Эрнест перебирал в уме различные схемы зарабатывания денег, о чем свидетельствуют два письма с вопросами о работе, которые он отправил в «Чикаго дейли трибьюн» осенью 1920 года. Одно из них было откликом на открытую вакансию журналиста, которому требовалась работа в журнале; Эрнест подготовил ответ, где утверждал, что он занимается газетной работой с 1916 года (когда писал для школьной газеты). Другим письмом он отвечал на объявление о составителе рекламных текстов.
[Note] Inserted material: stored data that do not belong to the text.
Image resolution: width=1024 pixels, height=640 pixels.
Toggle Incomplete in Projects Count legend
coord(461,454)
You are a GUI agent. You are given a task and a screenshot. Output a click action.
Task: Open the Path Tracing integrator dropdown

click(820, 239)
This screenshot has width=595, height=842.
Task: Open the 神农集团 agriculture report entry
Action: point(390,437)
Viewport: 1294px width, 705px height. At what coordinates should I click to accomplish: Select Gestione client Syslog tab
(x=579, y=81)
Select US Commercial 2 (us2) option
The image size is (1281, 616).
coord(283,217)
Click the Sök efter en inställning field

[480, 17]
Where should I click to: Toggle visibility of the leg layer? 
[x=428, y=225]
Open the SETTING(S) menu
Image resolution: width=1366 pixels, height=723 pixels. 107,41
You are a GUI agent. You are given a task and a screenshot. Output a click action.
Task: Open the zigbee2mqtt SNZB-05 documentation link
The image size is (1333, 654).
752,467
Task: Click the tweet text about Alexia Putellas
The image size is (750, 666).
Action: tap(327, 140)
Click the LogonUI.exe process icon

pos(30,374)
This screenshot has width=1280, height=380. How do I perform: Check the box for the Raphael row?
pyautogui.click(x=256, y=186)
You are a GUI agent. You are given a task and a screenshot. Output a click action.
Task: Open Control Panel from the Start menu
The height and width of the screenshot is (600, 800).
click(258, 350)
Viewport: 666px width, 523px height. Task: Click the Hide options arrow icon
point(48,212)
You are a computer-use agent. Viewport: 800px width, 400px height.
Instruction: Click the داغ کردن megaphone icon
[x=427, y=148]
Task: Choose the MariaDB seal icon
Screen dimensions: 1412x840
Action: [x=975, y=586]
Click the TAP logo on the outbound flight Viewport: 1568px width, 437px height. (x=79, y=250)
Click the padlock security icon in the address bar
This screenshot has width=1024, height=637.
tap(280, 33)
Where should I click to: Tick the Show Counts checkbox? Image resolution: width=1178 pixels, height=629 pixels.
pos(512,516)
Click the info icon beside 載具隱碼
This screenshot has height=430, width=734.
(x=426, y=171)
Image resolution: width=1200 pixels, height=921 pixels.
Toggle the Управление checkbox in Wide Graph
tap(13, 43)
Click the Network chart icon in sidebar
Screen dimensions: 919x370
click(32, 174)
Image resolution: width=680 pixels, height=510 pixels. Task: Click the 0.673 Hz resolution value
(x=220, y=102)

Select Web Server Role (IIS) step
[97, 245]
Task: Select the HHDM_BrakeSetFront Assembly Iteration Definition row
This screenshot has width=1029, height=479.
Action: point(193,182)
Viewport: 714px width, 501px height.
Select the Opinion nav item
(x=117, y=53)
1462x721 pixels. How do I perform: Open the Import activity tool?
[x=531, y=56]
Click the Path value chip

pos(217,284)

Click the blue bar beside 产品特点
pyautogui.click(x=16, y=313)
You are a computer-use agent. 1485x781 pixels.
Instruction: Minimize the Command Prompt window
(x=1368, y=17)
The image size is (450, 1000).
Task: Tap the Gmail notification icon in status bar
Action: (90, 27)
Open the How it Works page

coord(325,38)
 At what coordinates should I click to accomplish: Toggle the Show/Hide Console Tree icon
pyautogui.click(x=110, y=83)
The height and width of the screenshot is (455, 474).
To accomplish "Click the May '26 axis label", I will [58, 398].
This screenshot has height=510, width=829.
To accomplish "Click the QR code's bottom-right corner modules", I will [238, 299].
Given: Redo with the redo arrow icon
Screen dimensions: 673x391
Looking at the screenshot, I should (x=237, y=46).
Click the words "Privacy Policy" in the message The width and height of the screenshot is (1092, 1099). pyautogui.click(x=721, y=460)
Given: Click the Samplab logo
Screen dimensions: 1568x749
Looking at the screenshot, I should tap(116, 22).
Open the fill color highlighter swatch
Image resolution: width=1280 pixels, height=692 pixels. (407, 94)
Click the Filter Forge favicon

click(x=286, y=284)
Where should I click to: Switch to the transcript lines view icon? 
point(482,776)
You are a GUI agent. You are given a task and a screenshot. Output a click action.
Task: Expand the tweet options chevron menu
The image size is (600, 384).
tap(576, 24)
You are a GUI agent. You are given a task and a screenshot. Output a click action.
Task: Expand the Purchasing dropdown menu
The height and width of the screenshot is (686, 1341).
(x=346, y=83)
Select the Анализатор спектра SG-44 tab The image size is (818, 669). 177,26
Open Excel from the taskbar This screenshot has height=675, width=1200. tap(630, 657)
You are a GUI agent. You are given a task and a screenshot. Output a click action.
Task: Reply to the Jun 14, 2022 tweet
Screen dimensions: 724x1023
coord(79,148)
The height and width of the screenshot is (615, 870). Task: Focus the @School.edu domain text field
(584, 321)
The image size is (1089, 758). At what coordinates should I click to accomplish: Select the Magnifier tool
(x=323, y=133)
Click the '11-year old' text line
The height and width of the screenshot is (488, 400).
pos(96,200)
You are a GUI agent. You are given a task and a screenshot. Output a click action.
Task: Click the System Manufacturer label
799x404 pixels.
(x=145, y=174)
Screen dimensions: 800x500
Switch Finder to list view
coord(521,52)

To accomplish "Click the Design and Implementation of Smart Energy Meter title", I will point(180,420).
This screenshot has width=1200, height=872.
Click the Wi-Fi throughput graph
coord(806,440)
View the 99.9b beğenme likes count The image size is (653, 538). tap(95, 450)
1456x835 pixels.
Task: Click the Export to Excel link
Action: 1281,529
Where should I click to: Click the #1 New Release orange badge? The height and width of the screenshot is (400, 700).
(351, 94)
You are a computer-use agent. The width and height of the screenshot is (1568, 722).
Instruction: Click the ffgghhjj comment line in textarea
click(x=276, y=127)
Эрнест отписался в своей циничной манере и сообщал, что вместо того, чтобы писать умное и запоминающееся письмо, он просто перечислит свои характеристики (в том числе свои двадцать четыре года) и таким образом «преодолеет апатию потребителя». И хотя нет доказательств, что он отправил это письмо, подыскивая репортерскую работу, похоже, что он немного серьезнее относился к рекламной работе, которая тогда, как теперь принято считать, была верным способом для писателя заработать много денег и закончить свой «настоящий» труд.
Примерно в это же время двое членов семейства Смитов, его старинных друзей с озера, переехали в беспорядочную и довольно роскошную квартиру в доме под № 100 на Ист-Чикаго-стрит, которая находилась всего в квартале от гостиницы Хорна. Квартира была арендована у богатой горожанки миссис Дороти Олдис на имя Й.К. «Кенли» Смита и его жены Дудлс, пианистки. «Великодушный Й.К., – рассказывал коллега, – вскоре перевез всех друзей-нищебродов в квартиру». Приехали и Билл Хорн с Эрнестом, заняв вдвоем одну комнату, Кэти Смит, Кенли и младшая сестра Билла, которая пыталась громко заявить о себе рассказами для журналов и жила в одной комнате с писательницей Эдит Фоли. Еще в квартире жили Дон Райт, который, как и Кенли, был успешным рекламщиком, и иногда Бобби Раус, работавший в «Гэранти траст». Обитатели квартиры, похоже, фанатично предавались игре в бридж, вскоре ставшей повальным увлечением по всей стране. Вечерами они часто ходили в итальянские рестораны, например «Венецианское кафе», где могли купить красного вина, несмотря на введение сухого закона в январе, или в «Бирштубен» на Холстид-стрит, перестроенный под немецкий ресторан, где обычно пили пиво.